# Surging idle



## skramer360 (Aug 14, 2005)

I've asked before, but never got much help, so I thought I would ask again. I have a '95 SE 4x4 with the 3.0 V6 and manual trans. Before it gets warmed up, if I push the clutch in at a stop sign or something the idle will rev up to 2200 rpms or so and then go down to about 1500. It goes up and down more quickly when its cold. As it warms up the surging slows down until the truck is warmed up (about 5 miles depending on outside temp) then idles fine at 1000 rpms. Any good ideas out there?


----------



## LSDisk0 (Dec 8, 2011)

My 89 sentra actually does the same thing. I was told from my friend as well as my uncle, who used to be a car mechanic, that it's just the car warming itself up, so to say. Once you disengage the clutch(push down) the RPM will go up due to the flywheel having a bit of added pressure, and once you engage the clutch it will go down, if in neutral, because the added pressure is no longer there and the trans is in a freespin with no "friction".
──────
Requests:
1. In the forum thread on surging idle, retype the part that opens with the words containing "## skramer360 (Aug" and closes with "(Dec 8, 2011)".
2. According to the surging idle thread, at what speed does the '95 SE idle once the truck has fully warmed up?
3. Using the reply in the surging idle thread, explain why the RPM rises when the clutch is pushed down and falls when it is released in neutral.
The material on this page comes from a source unrelated to the forum thread on surging idle.
──────
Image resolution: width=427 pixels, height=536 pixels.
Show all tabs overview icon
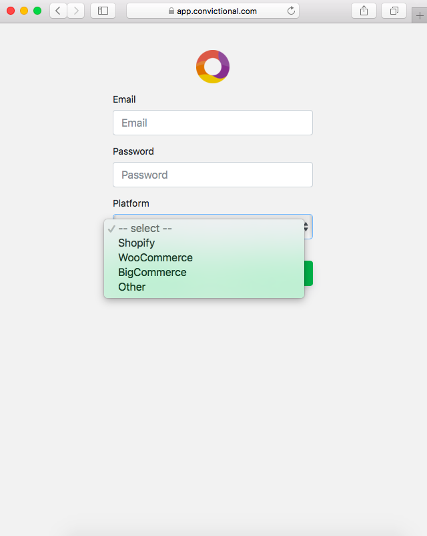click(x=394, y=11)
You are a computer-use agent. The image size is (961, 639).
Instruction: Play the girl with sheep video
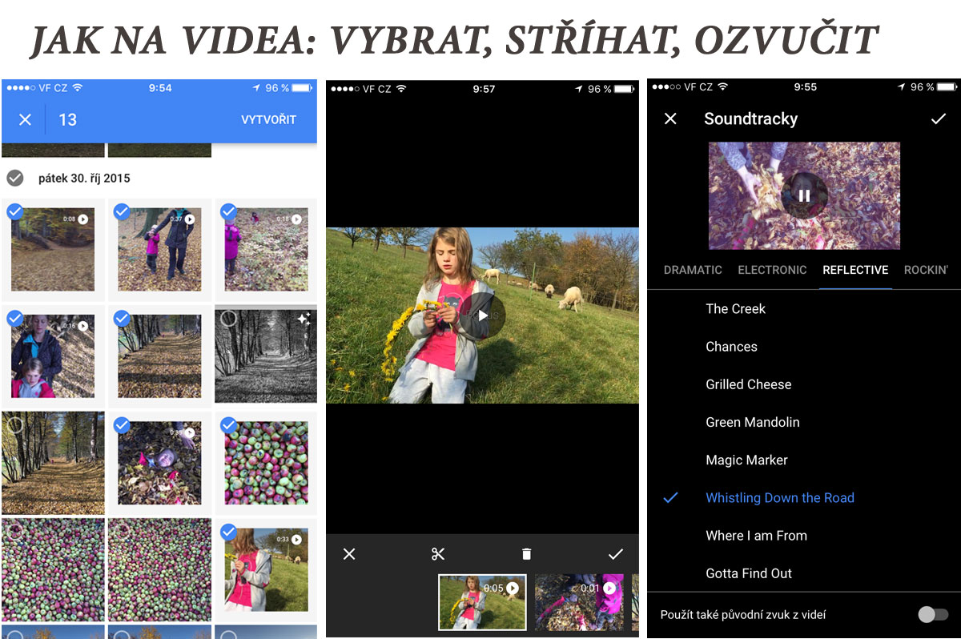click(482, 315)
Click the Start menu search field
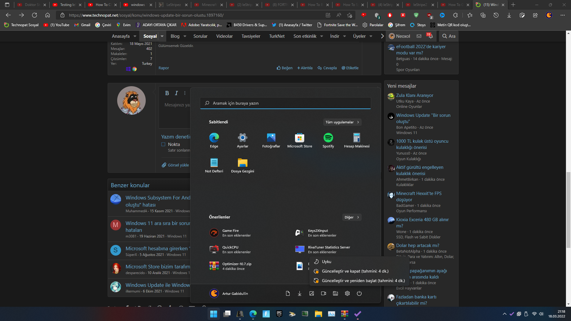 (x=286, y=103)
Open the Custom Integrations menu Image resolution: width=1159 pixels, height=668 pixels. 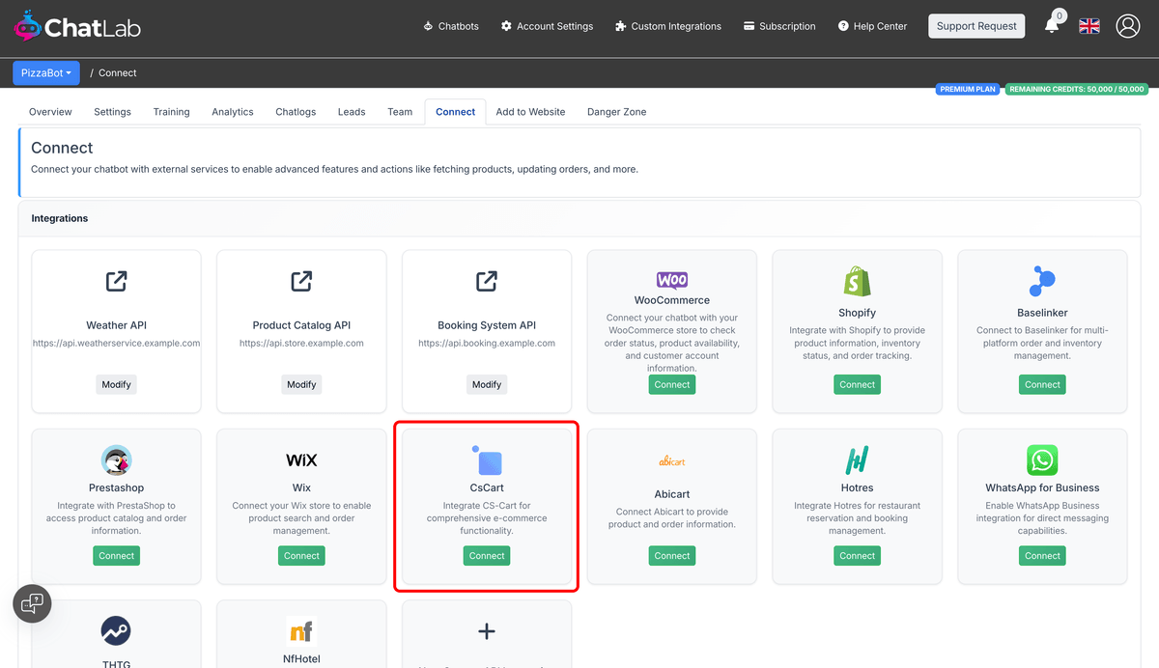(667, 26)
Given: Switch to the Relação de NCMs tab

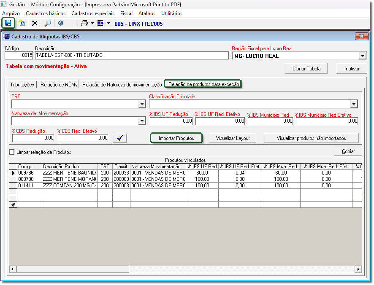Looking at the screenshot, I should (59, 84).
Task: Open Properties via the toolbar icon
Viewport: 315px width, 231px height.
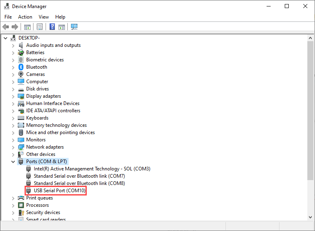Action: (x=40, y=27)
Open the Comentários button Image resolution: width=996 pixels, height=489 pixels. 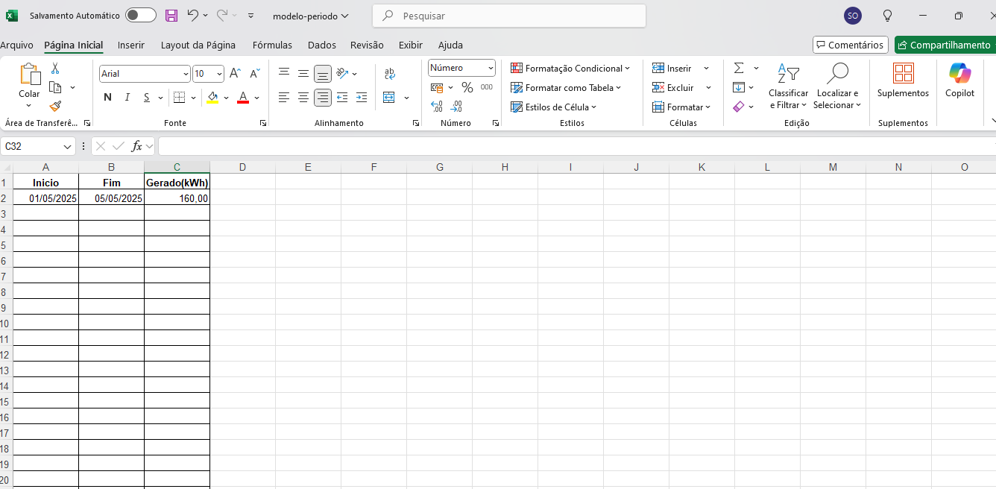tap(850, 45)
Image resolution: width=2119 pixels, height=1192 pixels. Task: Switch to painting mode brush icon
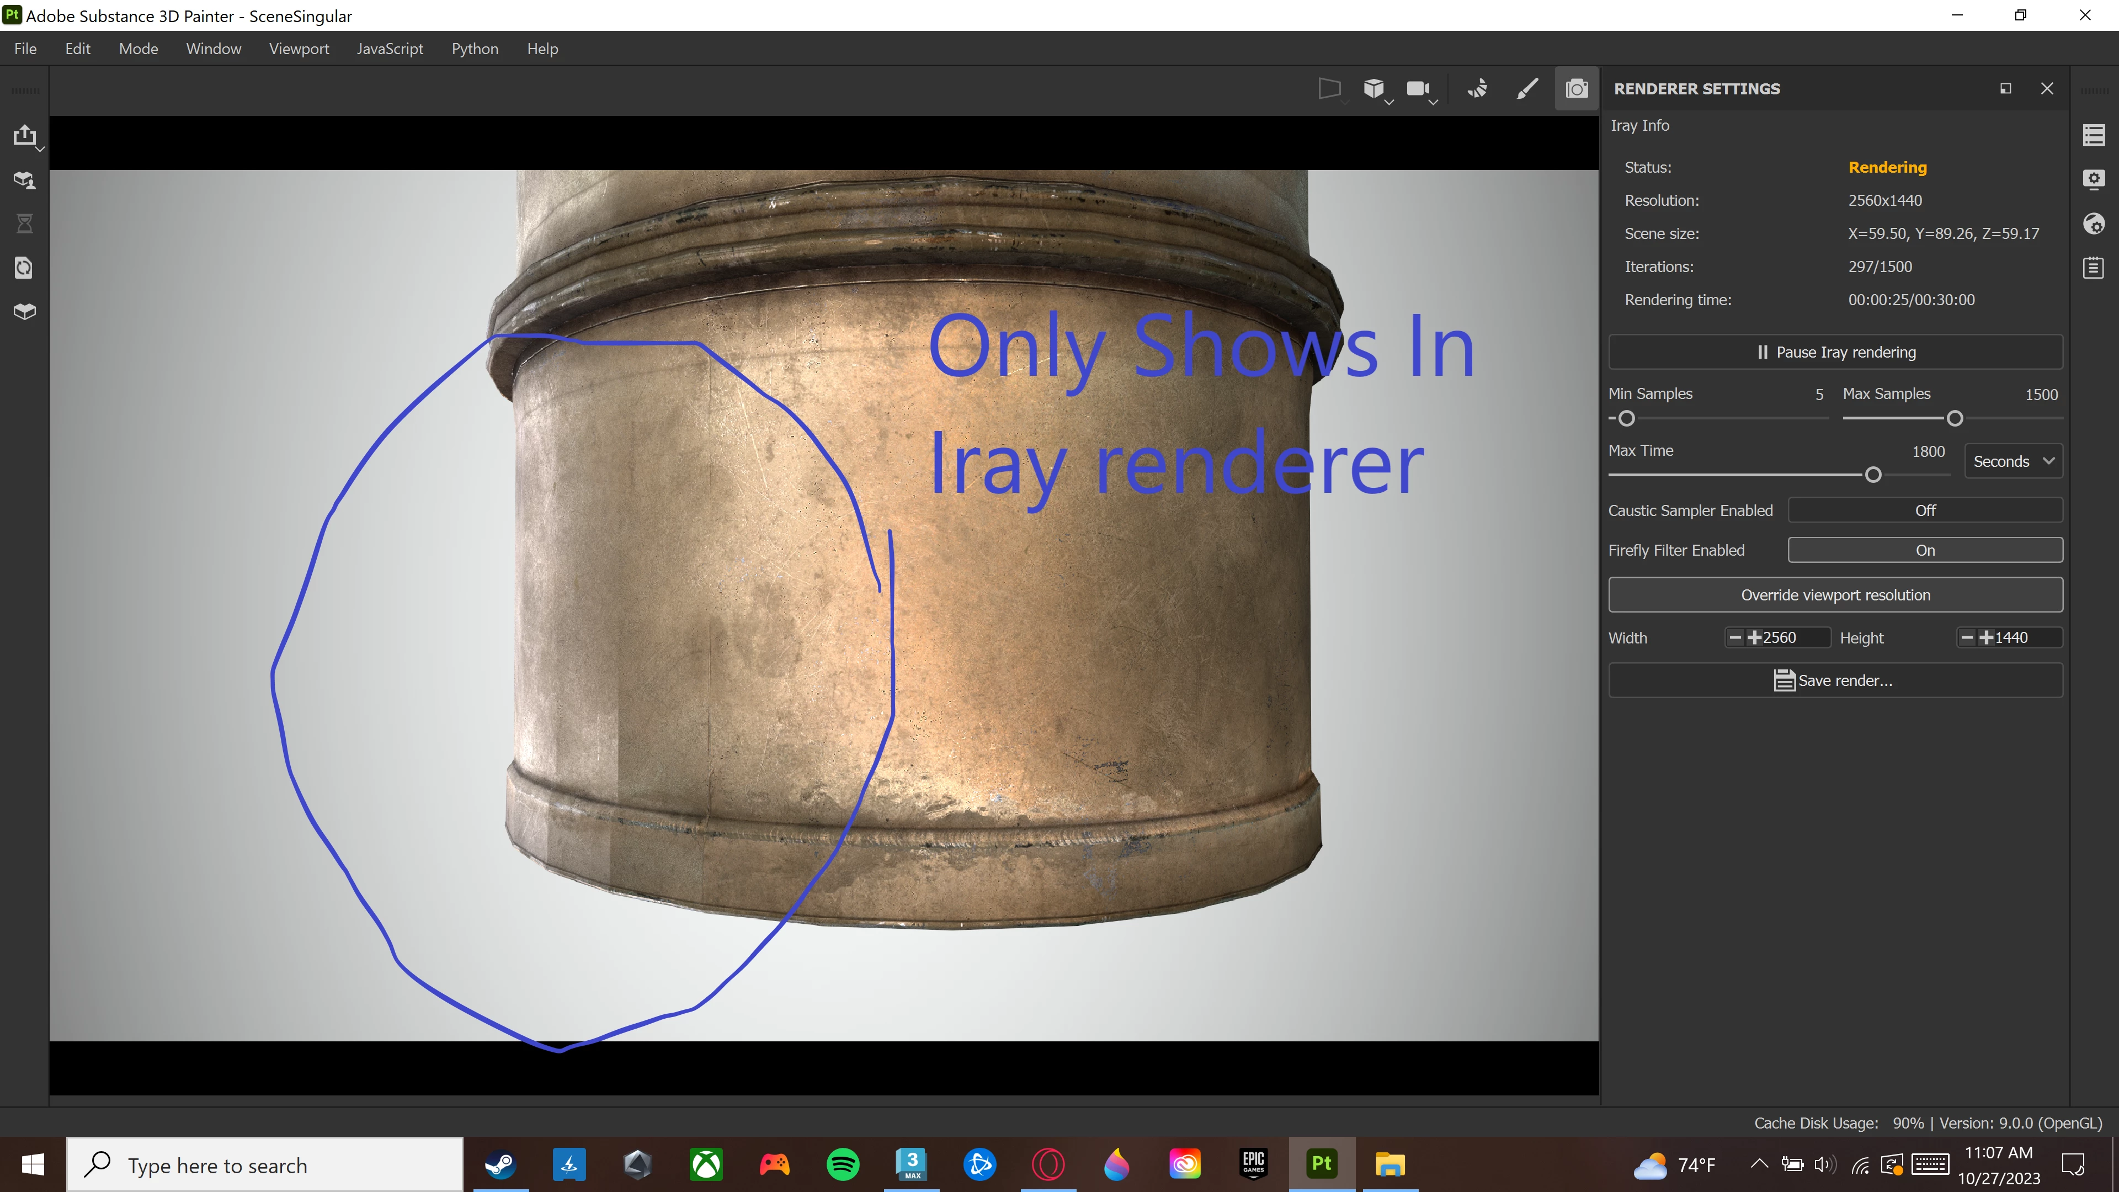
──────
Results for each task:
1.
## skramer360 (Aug 14, 2005)

I've asked before, but never got much help, so I thought I would ask again. I have a '95 SE 4x4 with the 3.0 V6 and manual trans. Before it gets warmed up, if I push the clutch in at a stop sign or something the idle will rev up to 2200 rpms or so and then go down to about 1500. It goes up and down more quickly when its cold. As it warms up the surging slows down until the truck is warmed up (about 5 miles depending on outside temp) then idles fine at 1000 rpms. Any good ideas out there?


----------



## LSDisk0 (Dec 8, 2011)

2. It idles fine at 1000 rpm.

3. According to the reply, pushing the clutch down puts a bit of added pressure on the flywheel, so the RPM goes up. When the clutch is engaged again in neutral, that added pressure is gone and the transmission is in a freespin with no "friction," so the RPM drops.